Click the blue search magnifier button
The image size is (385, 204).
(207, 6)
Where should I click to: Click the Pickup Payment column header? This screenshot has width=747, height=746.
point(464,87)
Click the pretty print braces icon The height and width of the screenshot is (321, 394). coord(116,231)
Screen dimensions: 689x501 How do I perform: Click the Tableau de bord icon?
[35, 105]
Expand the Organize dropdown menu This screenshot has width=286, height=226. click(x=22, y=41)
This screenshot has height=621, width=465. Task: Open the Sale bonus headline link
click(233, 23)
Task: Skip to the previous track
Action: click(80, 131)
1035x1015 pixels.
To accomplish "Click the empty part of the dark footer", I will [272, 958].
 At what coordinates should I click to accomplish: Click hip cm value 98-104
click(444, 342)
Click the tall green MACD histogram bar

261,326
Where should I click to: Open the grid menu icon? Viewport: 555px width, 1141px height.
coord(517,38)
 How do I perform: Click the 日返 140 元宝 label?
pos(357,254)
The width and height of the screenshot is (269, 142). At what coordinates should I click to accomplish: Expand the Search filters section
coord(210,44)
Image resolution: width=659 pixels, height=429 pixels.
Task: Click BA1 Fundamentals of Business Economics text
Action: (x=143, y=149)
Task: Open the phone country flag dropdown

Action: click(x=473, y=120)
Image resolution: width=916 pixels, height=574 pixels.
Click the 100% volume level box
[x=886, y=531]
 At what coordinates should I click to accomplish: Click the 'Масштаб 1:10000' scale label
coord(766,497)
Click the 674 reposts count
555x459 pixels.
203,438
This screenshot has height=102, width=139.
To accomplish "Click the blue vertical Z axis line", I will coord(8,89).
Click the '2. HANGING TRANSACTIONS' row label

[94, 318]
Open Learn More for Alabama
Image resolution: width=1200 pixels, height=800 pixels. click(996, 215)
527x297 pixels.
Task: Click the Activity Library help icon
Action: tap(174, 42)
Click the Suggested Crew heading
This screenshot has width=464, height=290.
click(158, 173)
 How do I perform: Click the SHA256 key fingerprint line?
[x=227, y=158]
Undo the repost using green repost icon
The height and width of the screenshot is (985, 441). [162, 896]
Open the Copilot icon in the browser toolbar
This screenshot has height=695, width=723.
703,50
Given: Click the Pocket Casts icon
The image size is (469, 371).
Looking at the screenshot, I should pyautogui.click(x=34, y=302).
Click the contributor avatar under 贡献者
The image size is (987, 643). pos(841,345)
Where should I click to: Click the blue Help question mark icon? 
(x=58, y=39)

•••••

◆ Exercise instructions
Gather each line in the data that holds the string "will".

◆ Result
To accomplish "Click the empty part of the dark footer", I will [272, 958].
To accomplish "Click the blue vertical Z axis line", I will coord(8,89).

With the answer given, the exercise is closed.